[What needs to be done]
The range to repeat runs from the line with "Task: Open the Online" to the last line below, both ends included; give it exactly and without pictures.

-- Opening Marker --

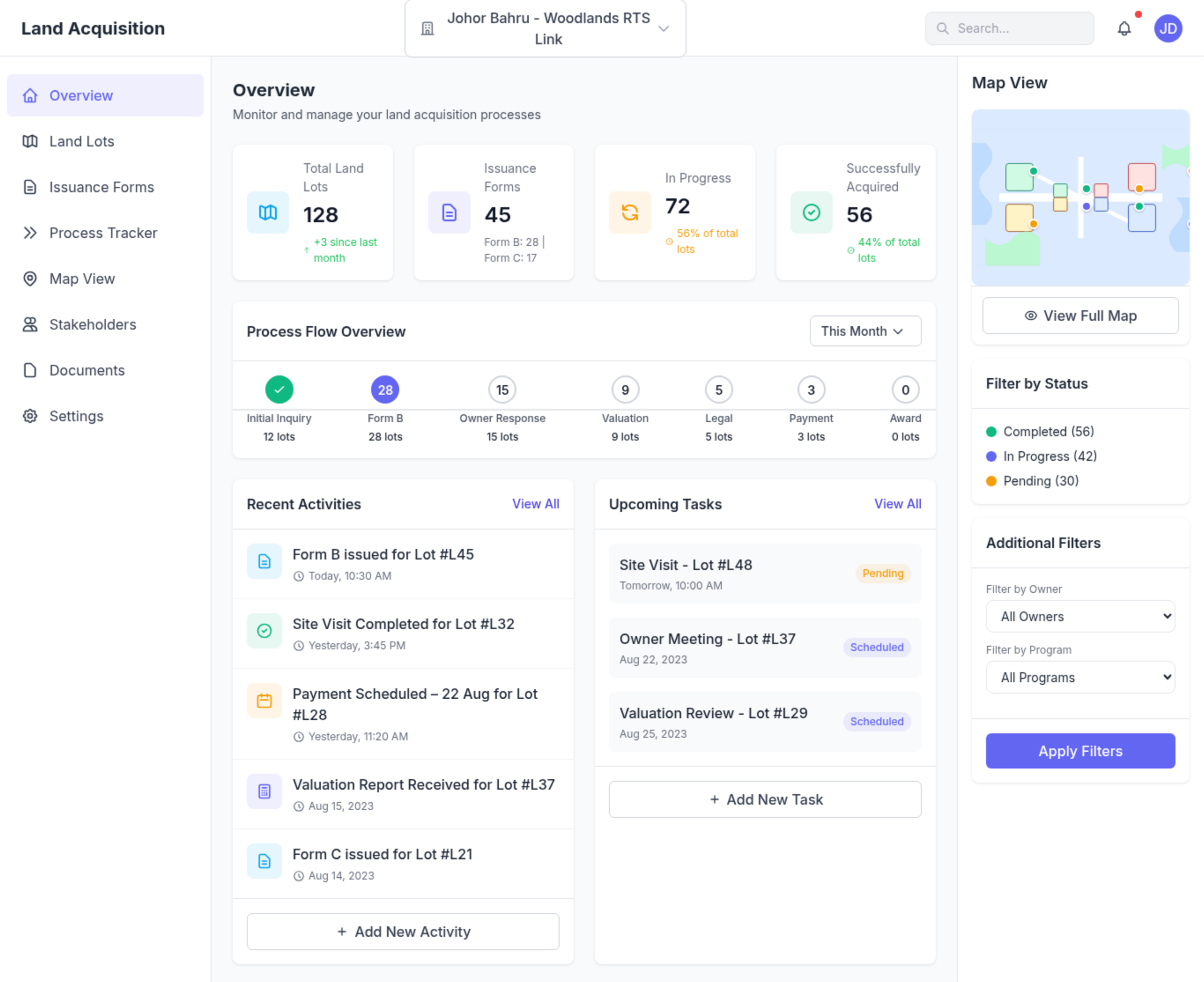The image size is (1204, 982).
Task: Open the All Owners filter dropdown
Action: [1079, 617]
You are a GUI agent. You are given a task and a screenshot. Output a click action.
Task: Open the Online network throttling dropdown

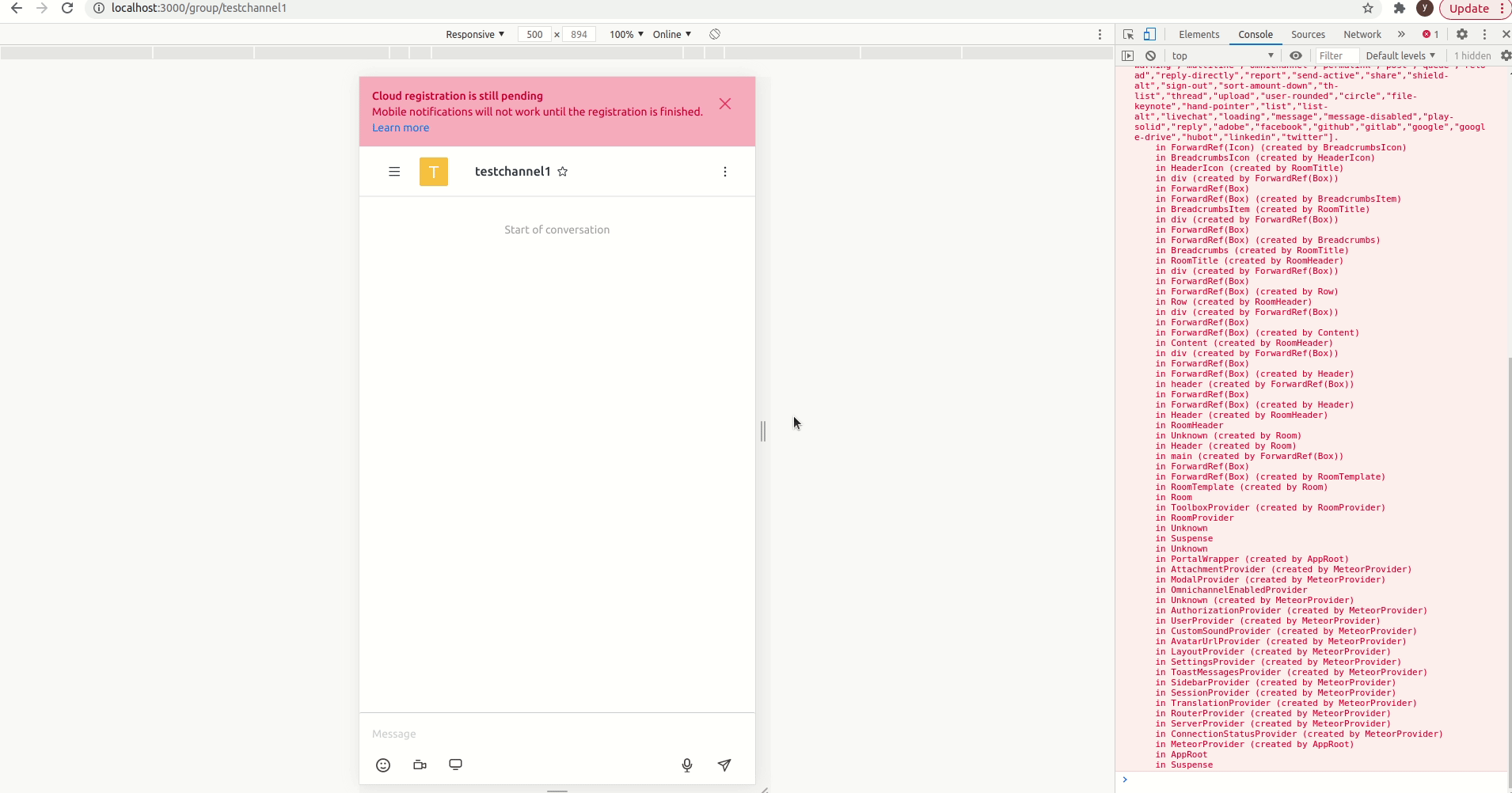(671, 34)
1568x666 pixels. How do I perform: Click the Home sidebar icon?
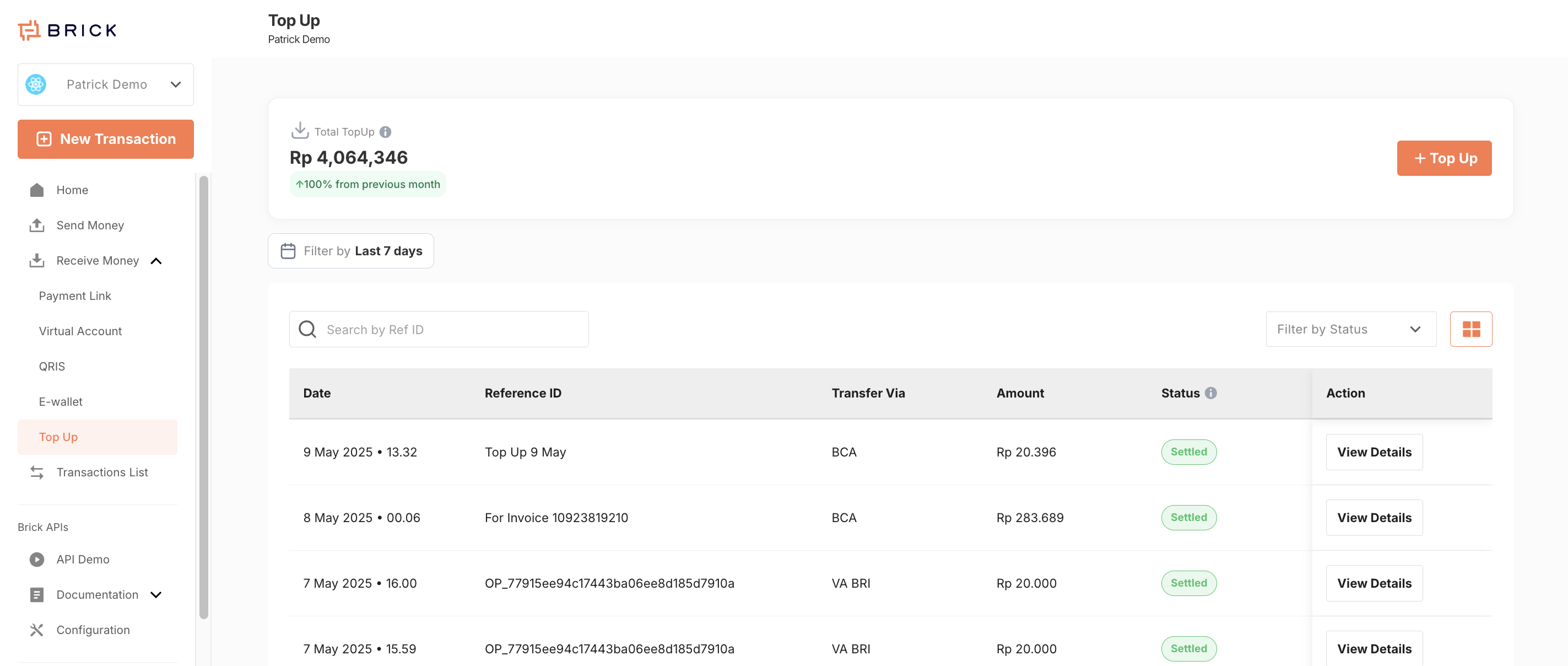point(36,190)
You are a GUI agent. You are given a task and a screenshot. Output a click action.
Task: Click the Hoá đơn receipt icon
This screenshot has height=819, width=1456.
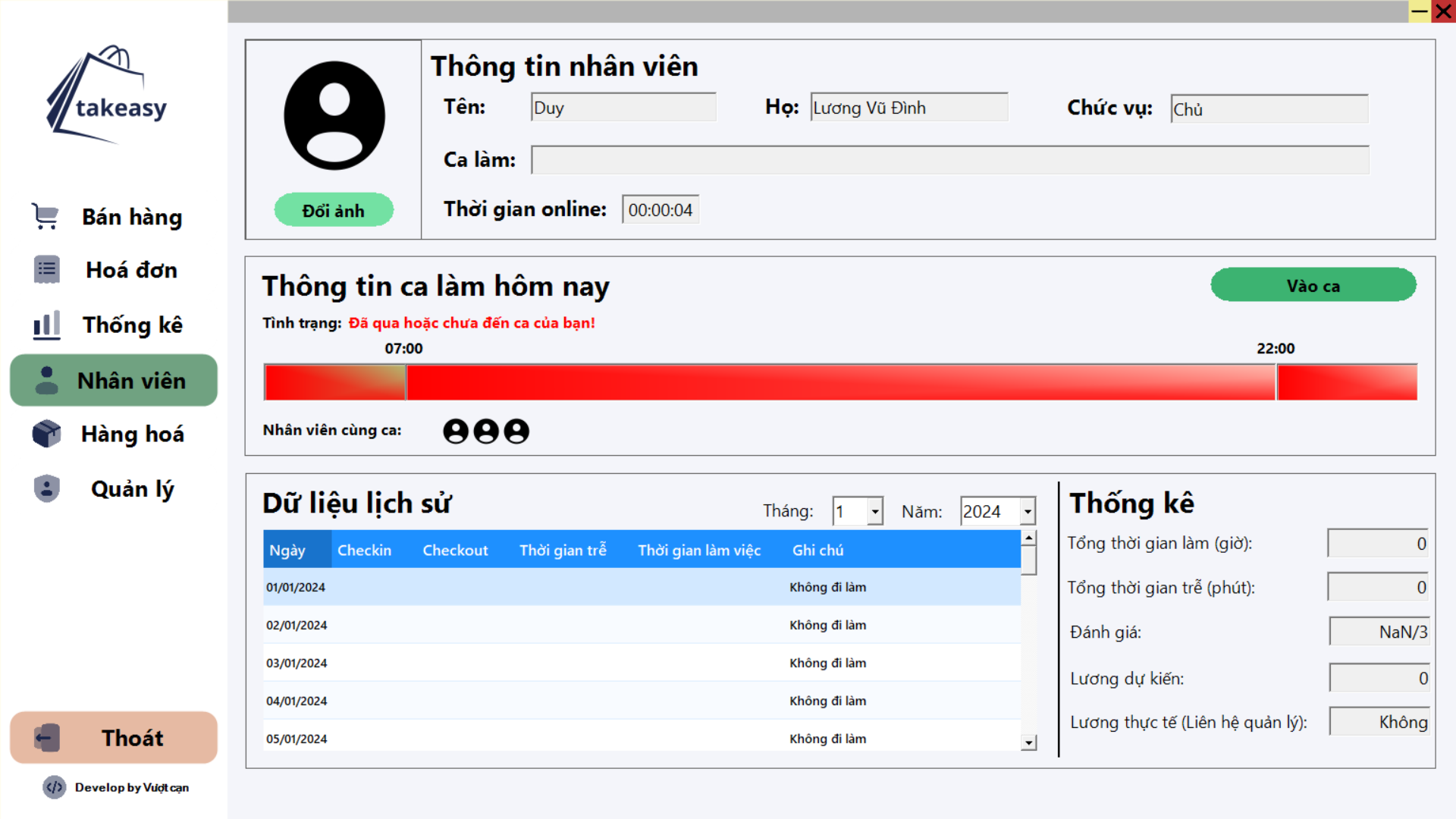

-- Closing Marker --

[Answer area]
Task: Open the Online network throttling dropdown

(671, 34)
1568x666 pixels. How do I perform: Click the Home sidebar icon?
point(36,190)
You are a GUI agent. You are given a task and a screenshot. Output a click action.
Task: Click the Hoá đơn receipt icon
This screenshot has height=819, width=1456.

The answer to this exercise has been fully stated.